With EURs estimated at 160,000 barrels of oil and well costs of $4- to $4.5 million, Fischer projects returns will exceed 35%. “Given good performance, we would expect to do substantially more drilling here next year, probably 10 to 15 horizontal wells.”
Natural fracturing creates a unique challenge here, too. “You have a tendency to lose circulation, and potentially dry drill the well throughout the horizontal portion.” Such circumstances can result in the bit sticking in the wellbore, but the first well “came off slick,” he says.
Should the economics hold, Chaparral will develop some of its leasehold, which partially sits on the same acreage above the Morrow CO2 injection zone at 7,800 feet, on 160-acre spacing. “We’ll end up with four wells per section, and 300 wells potentially to drill. We’ll be playing that for a long time.”
To a lesser extent, Chaparral is developing a 10,000-acre Granite Wash project in Roger Mills and Washita counties, Oklahoma, and Hemphill County, Texas. Production is generally good, he says, with initial rates showing 4- to 8 MMcf per day of gas, and 400 to 800 barrels of oil per day.

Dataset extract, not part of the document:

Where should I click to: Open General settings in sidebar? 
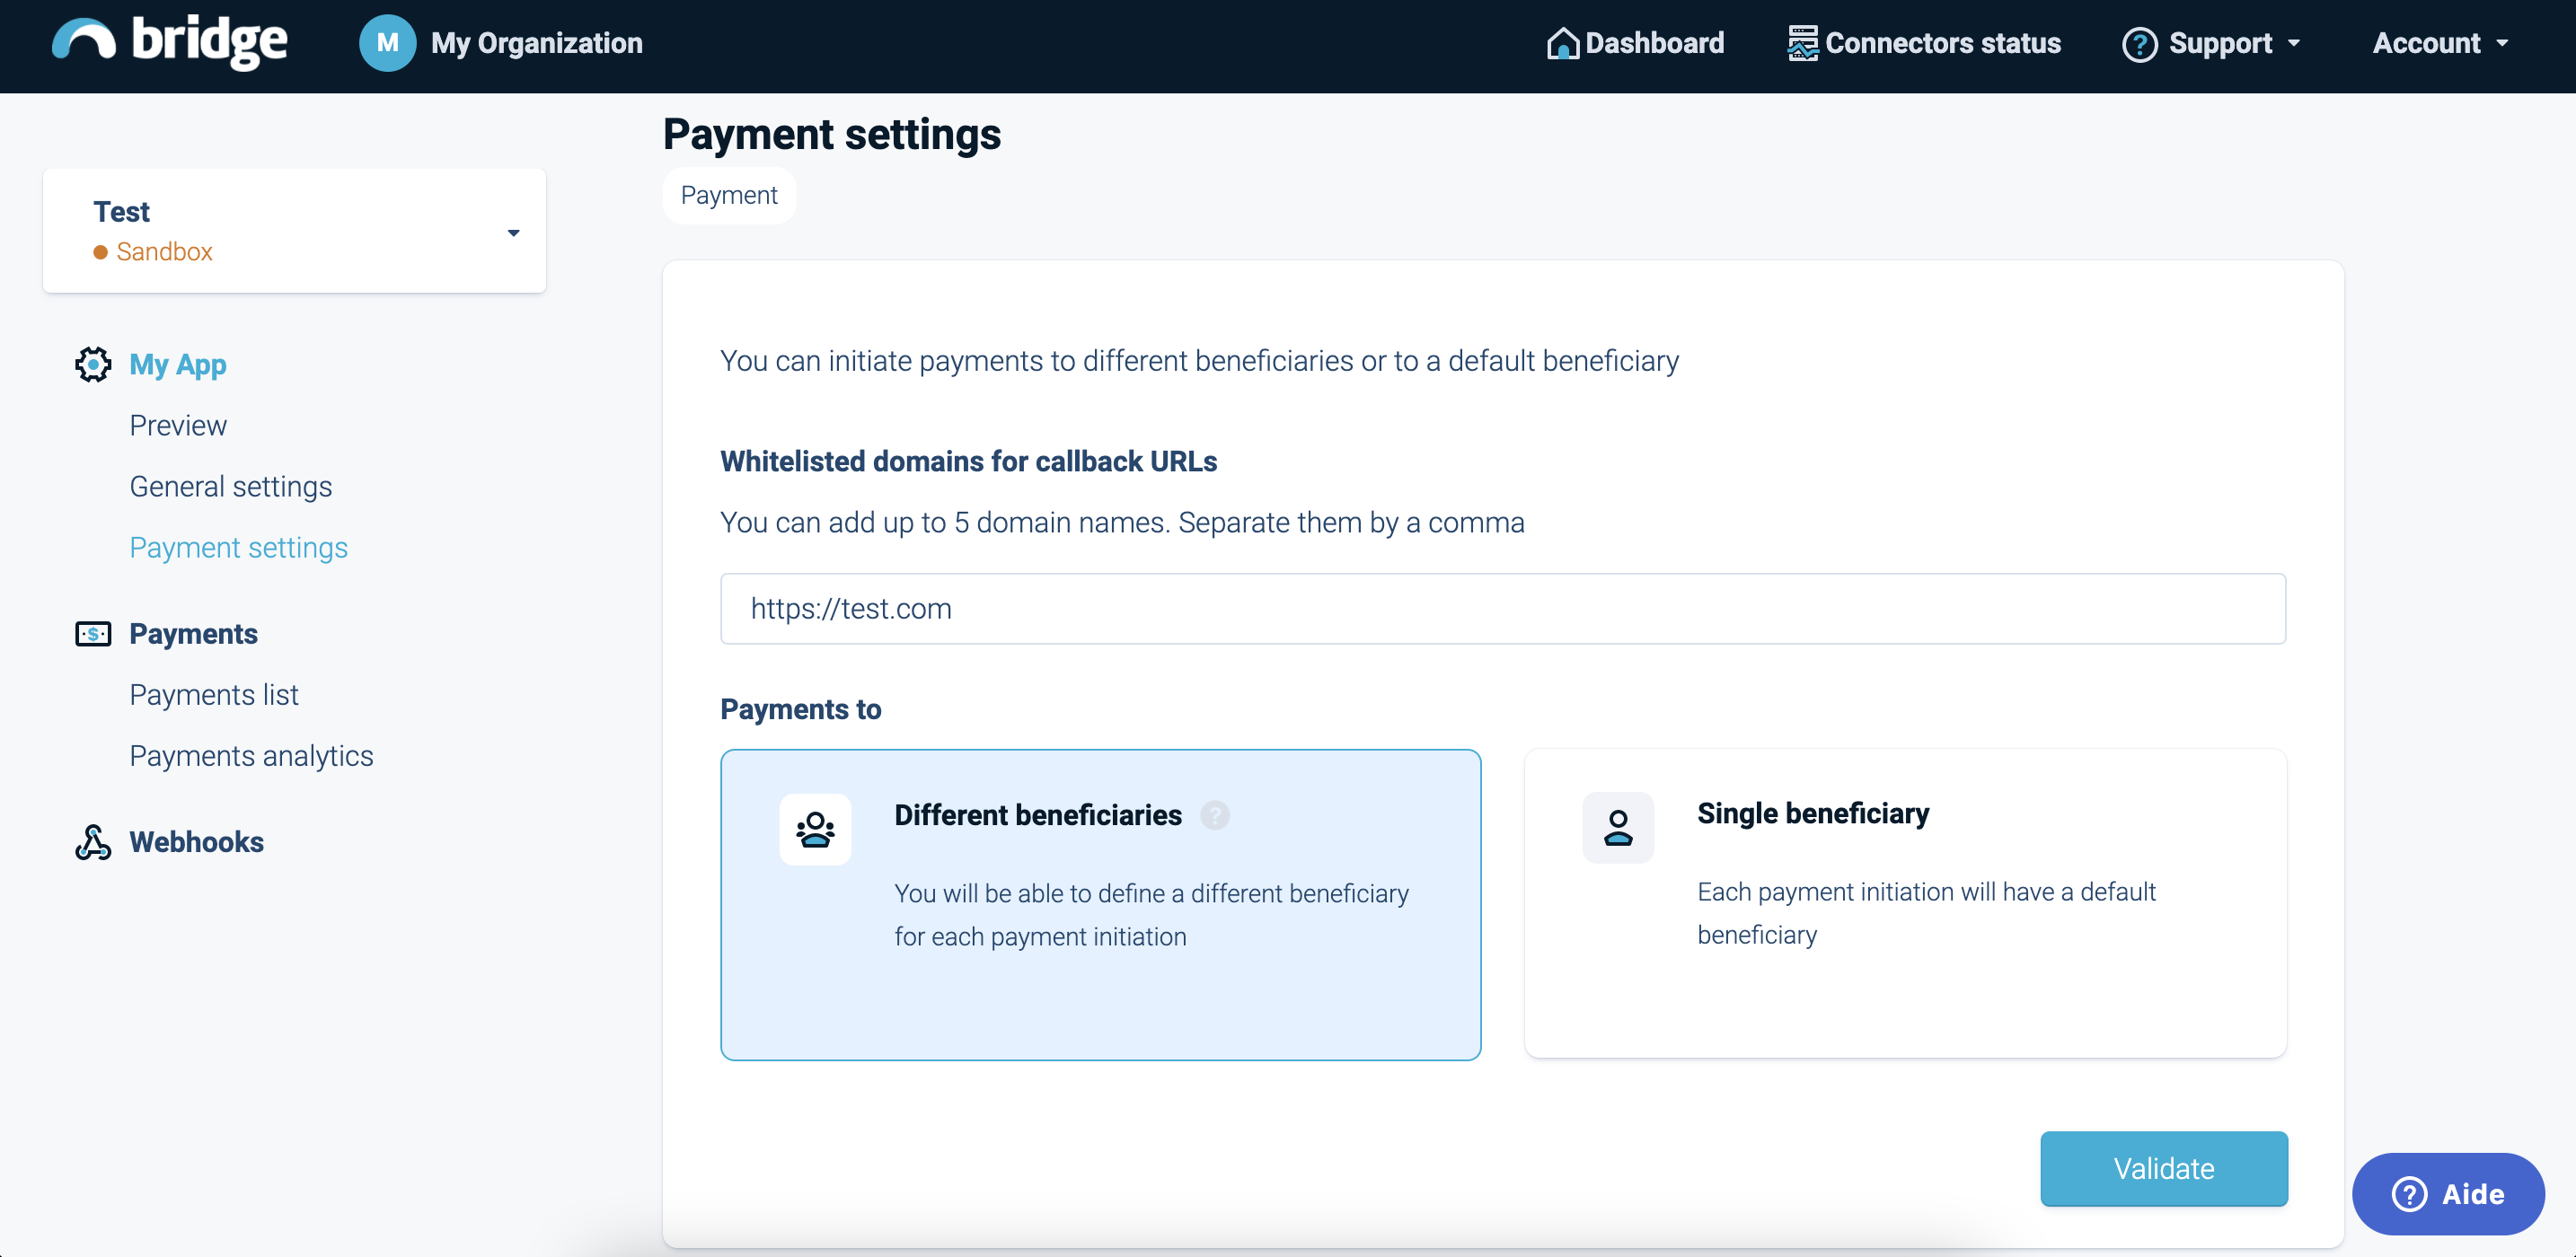tap(230, 486)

It’s most recent well, the Wright 122-2H, recorded flowrates of 10 MMcf per day and 1,000 barrels of oil per day.
Within the Granite Wash interval itself, Fischer counts 13 different pay zones. Chaparral generally targets the “B” zone, and has successfully tested the “C” in two locations. “We have yet to drill a Granite Wash “A” zone well, but you can bet it will be forthcoming.”
Even with current NGL pricing, the Granite Wash still has superior economics due to production volumes, says Fischer, from 45% to 75% rate of returns (RORs) “depending on a lot of things.” A 10-well annual program is planned.

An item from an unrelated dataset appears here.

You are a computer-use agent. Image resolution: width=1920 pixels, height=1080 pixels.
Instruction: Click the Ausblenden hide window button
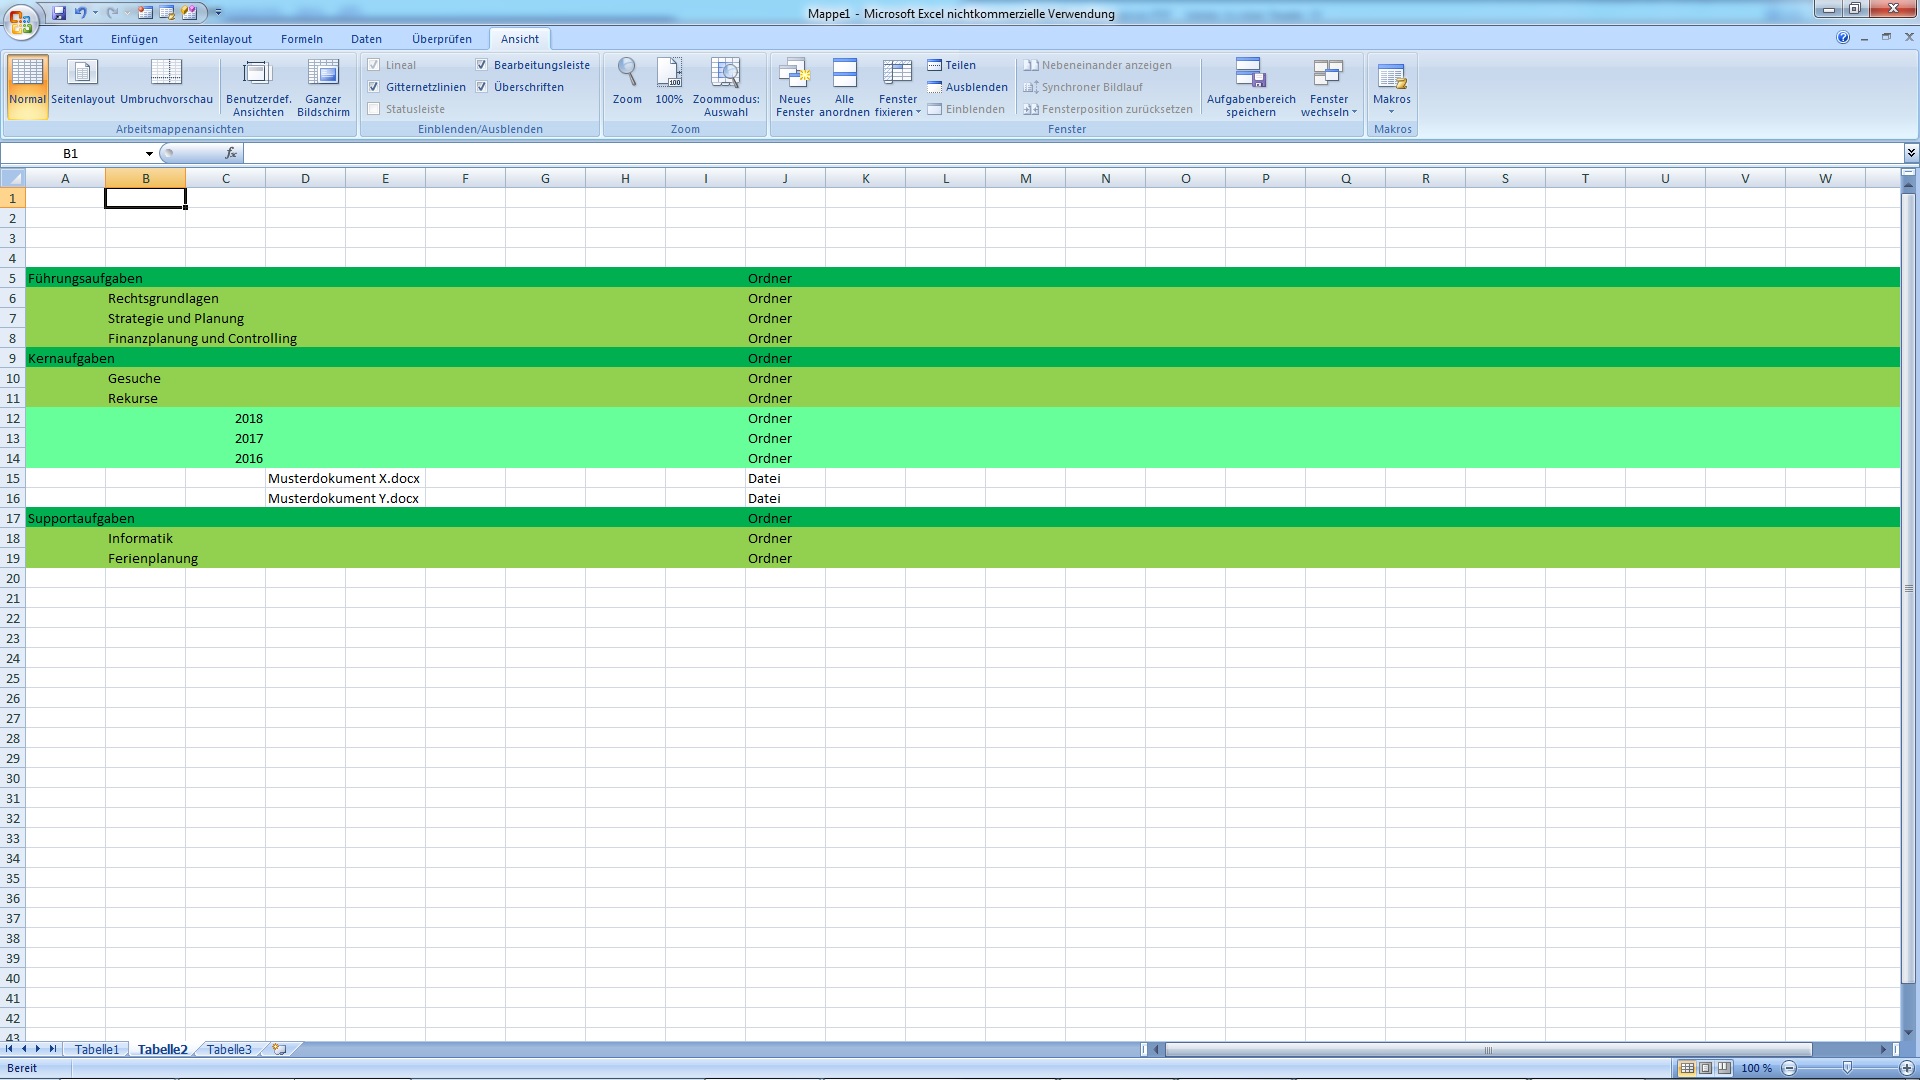[x=967, y=87]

While not currently an operator there, Chaparral is additionally participating in Hogshooter wells in Wheeler and Hemphill counties, Texas. Its initial well, the Davis 64 #6H, averaged 3,500 barrels a day IP with rich associated gas.
“We’re excited about the Hogshooter and think it has real potential,” he says. “Right now, with limited penetrations, you drill a well and within two months you have all kinds of offsets. You’re going to be looking at a 600,000 to 800,000 BOE EUR.”
The economic numbers look good, he says. Although early in the life, “I could tell you 75% to 100% rates of return are achievable, and that feels pretty good.”